On se rappellera de la manifestation monstre du 27 septembre 2019, qui avait mobilisé plusieurs centaines de milliers de personnes à Montréal.
Photo: Guillaume Levasseur Archives Le Devoir On se rappellera de la manifestation monstre du 27 septembre 2019, qui avait mobilisé plusieurs centaines de milliers de personnes à Montréal.

Le mouvement de grève pour le climat, inspiré par la démarche de la jeune militante suédoise Greta Thunberg, reprend ce vendredi à travers le monde et dans plusieurs villes du Québec.

Le 19 mars a été décrété journée mondiale de grève pour le climat par le mouvement étudiant Fridays for Future. Dans leur appel à la mobilisation, les organisateurs font valoir que la pandémie a mis en lumière les inégalités sociales et appellent à un changement de modèle économique, affirmant que le modèle actuel «détruit la Terre et le tissu social».

Au Québec, une coalition d’organisations étudiantes, communautaires et environnementales a prévu la tenue de manifestations dans une dizaine de régions «pour exiger des changements concrets et dès maintenant pour la justice sociale et climatique».

C’est en Abitibi-Témiscamingue qu’a eu lieu le lancement de ces événements avec une manifestation devant le bureau à Val-d’Or du ministre de la Forêt, de la Faune et des Parcs, Pierre Dufour, vers midi.

Des cortèges défileront par la suite en Estrie, devant le cégep de Sherbrooke, et en Montérégie lors de rassemblements à Valleyfield, à Saint-Hyacinthe et à Saint-Jean-sur-Richelieu. D’autres manifestations sont prévues à Québec, devant l’hôtel de ville, à Gatineau, au parc Jacques-Cartier, et à Saguenay, devant le palais de justice.

Le tout culminera par une manifestation qui sera lancée du parc Jeanne-Mance, sur le flanc du mont Royal, à Montréal, à 15h30.

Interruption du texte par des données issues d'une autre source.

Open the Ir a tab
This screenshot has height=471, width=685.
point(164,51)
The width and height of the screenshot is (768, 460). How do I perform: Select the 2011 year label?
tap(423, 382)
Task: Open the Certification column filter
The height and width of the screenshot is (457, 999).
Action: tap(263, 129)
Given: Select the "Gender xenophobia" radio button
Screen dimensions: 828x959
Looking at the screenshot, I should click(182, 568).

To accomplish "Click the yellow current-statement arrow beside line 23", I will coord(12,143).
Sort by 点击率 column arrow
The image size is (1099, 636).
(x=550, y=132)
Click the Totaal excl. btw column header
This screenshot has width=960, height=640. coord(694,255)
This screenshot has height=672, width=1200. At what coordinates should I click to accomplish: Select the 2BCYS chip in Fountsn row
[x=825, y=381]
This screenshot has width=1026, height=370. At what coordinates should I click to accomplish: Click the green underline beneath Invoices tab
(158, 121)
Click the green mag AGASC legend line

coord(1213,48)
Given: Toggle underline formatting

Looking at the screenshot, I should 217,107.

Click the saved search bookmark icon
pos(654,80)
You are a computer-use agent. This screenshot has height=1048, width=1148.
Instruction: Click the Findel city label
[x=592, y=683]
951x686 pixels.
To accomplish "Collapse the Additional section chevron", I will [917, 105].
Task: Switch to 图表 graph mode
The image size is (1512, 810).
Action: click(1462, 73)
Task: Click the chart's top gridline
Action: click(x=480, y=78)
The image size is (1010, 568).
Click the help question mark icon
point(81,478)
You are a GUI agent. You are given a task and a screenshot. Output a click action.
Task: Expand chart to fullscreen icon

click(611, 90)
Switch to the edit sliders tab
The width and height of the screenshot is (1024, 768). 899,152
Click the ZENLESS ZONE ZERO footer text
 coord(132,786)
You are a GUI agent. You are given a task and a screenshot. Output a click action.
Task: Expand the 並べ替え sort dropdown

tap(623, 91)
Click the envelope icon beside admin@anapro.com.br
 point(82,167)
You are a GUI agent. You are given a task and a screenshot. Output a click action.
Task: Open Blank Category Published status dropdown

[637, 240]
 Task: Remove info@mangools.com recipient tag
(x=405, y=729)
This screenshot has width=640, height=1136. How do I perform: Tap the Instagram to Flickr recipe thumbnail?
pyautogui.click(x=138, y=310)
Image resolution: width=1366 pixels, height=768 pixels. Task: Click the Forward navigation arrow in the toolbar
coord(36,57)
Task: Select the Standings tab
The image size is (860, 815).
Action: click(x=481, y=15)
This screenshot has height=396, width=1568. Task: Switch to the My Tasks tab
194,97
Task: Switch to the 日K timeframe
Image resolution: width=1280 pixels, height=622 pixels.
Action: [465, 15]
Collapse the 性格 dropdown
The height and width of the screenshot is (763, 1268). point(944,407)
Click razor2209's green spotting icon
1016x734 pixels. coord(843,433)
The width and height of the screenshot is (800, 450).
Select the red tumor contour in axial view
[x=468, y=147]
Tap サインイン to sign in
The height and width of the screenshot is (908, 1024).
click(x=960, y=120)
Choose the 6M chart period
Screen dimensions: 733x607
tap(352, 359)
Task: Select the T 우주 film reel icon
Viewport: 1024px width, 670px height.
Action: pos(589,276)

C’est de cet endroit que s’était ébranlée une manifestation d’ampleur historique en septembre 2019, lorsque Greta Thunberg s’était présentée à Montréal. Les organisateurs avaient estimé la foule à 500 000 personnes, un chiffre qui n’a été ni confirmé ni infirmé par le Service de police de la Ville de Montréal (SPVM). Il était évident, toutefois, que la marche avait bel et bien mobilisé plusieurs centaines de milliers de manifestants.